Suzanne Vega aveva debuttato in teatro in compagnia di Duncan Sheik con la pièce "Carson McCullers Talks About Love" (2011), dedicata appunto alla narratrice statunitense e ai suoi primi crepuscolari scritti. Che Vega senta un'affinità forte con McCullers è dato quasi ovvio: entrambe mirano alle emozioni nascoste, magnificandole fino a farne un'indole di perdizione quotidiana.

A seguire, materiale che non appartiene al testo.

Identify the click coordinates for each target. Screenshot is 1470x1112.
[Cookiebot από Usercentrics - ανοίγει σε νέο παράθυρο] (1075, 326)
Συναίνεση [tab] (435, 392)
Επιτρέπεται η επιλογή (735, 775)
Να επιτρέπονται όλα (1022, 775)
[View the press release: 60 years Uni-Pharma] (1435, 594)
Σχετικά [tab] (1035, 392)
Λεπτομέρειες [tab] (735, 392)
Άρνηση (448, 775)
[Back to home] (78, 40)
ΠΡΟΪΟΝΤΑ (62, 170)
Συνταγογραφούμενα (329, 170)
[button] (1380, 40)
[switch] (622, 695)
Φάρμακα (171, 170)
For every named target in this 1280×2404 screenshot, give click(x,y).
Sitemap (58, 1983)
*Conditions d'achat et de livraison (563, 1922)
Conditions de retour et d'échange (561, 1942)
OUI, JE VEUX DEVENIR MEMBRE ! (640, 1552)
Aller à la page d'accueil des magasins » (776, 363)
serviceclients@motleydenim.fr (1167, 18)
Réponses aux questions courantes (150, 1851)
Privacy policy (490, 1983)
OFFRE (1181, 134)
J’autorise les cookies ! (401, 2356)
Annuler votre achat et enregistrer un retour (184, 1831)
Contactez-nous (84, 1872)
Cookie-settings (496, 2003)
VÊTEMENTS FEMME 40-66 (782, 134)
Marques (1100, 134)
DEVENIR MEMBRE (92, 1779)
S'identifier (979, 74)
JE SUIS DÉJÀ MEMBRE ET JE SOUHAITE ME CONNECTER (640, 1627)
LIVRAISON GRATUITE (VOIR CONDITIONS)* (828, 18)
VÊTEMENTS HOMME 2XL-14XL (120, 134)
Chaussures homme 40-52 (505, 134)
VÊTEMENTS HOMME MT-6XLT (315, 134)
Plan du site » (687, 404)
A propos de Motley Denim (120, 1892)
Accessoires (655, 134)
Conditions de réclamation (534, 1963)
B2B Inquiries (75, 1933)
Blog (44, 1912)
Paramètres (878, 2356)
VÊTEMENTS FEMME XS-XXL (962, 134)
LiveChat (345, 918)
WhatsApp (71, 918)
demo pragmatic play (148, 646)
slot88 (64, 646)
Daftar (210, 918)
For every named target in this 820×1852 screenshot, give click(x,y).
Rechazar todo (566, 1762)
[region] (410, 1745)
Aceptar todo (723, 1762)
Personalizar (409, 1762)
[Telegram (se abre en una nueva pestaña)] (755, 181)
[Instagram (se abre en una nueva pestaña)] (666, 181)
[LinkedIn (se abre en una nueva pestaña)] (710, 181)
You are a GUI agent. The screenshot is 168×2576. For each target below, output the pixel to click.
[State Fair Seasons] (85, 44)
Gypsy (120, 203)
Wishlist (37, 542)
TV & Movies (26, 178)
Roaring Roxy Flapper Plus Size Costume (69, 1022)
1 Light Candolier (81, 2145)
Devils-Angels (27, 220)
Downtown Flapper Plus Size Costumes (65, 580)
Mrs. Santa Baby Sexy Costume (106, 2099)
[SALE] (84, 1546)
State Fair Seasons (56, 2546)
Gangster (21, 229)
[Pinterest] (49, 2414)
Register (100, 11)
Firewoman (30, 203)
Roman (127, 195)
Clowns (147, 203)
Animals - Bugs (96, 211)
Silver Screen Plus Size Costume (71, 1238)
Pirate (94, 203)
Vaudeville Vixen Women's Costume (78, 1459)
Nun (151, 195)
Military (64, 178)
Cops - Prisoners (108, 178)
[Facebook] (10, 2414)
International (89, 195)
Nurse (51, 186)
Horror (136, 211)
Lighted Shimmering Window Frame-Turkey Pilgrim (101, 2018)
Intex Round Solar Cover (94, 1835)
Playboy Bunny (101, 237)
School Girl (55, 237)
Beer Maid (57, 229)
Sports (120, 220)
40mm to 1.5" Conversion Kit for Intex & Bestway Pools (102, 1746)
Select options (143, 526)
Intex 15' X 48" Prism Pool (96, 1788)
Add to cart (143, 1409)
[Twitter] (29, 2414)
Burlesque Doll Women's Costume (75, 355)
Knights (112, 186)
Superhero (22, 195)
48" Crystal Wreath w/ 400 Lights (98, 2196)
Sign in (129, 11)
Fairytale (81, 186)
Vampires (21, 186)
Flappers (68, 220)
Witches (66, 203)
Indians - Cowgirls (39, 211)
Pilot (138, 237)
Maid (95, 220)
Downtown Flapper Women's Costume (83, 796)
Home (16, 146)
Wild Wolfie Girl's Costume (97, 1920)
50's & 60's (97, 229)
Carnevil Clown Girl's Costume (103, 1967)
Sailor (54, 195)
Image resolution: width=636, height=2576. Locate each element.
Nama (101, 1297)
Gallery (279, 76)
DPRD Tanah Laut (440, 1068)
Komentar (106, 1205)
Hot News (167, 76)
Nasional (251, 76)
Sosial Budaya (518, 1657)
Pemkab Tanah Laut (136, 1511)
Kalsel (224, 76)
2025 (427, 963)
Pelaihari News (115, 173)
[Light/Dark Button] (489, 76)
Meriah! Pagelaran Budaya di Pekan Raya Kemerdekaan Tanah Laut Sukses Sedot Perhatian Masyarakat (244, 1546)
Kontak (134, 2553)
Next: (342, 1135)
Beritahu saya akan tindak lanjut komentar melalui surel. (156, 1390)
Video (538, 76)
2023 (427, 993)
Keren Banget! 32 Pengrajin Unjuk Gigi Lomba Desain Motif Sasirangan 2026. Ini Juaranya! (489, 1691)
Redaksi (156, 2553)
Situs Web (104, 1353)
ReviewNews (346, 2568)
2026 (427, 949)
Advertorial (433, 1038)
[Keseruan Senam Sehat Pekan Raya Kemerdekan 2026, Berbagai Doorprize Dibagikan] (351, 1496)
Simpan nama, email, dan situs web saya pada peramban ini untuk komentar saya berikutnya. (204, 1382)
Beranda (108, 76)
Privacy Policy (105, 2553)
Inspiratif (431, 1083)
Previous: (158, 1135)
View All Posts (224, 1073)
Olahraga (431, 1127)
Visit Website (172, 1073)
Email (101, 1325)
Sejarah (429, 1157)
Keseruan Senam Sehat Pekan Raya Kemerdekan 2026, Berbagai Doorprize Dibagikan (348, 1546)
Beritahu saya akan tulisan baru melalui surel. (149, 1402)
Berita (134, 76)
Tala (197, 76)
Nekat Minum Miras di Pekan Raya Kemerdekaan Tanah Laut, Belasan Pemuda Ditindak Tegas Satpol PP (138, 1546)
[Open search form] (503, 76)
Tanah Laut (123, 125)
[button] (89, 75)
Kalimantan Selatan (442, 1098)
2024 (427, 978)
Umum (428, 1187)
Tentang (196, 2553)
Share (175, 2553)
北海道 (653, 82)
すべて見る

Passato un mediocre "Tales From The Realm Of The Queen Of Tentacles" (2014), quel progetto è stato poi espanso ad album, sempre in collaborazione con Sheik, per "Lover, Beloved: Songs From An Evening With Carson McCullers". Sulle prime sembra un disco retrò da pensionata annoiata, anche se è un vintage coerente con il clima musicale in cui si muoveva McCullers, dallo scat da pianobar "Carson's Blues" (che vale più per i solo di bandoneon e trombone), il cocktail-jazz cullante "New York Is My Destination" e una decente prova di metamorfismo rhythm'n'blues in "The Ballad Of Miss Amelia".
Fortunatamente ci sono anche numeri degni del suo passato migliore, in cui Vega passa dall'omaggio esteriore a un'analisi più scavata, come se indagasse il ritratto della scrittrice a mo' d'immagine a specchio della sua anima. La pianistica "Annemarie" potrebbe insegnare qualcosa alla solitudine di Cat Power, "Lover, Beloved" è un gioiellino di discrezione sensuale e "Carson's Last Supper" è una prodezza d'introspezione Lisa Germano-esca. E una "12 Mortal Men", poco più che sospirata, in realtà è un tour de force vocale difficile e persino acrobatico, dati i suoi standard tenui e monocordi.
Ricettina breve e ricca di tutto un po', come per buona parte dei dischi predecessori, non scadente e non brillante, con qualche ingenuo baco tra cui il primo singolo, "Harper Lee". Diseguale per tattica e interpretazione: Sheik ci mette calce mista ad acqua. Che, però, ci siano almeno un paio delle migliori canzoni in quasi una decade è un dato di fatto.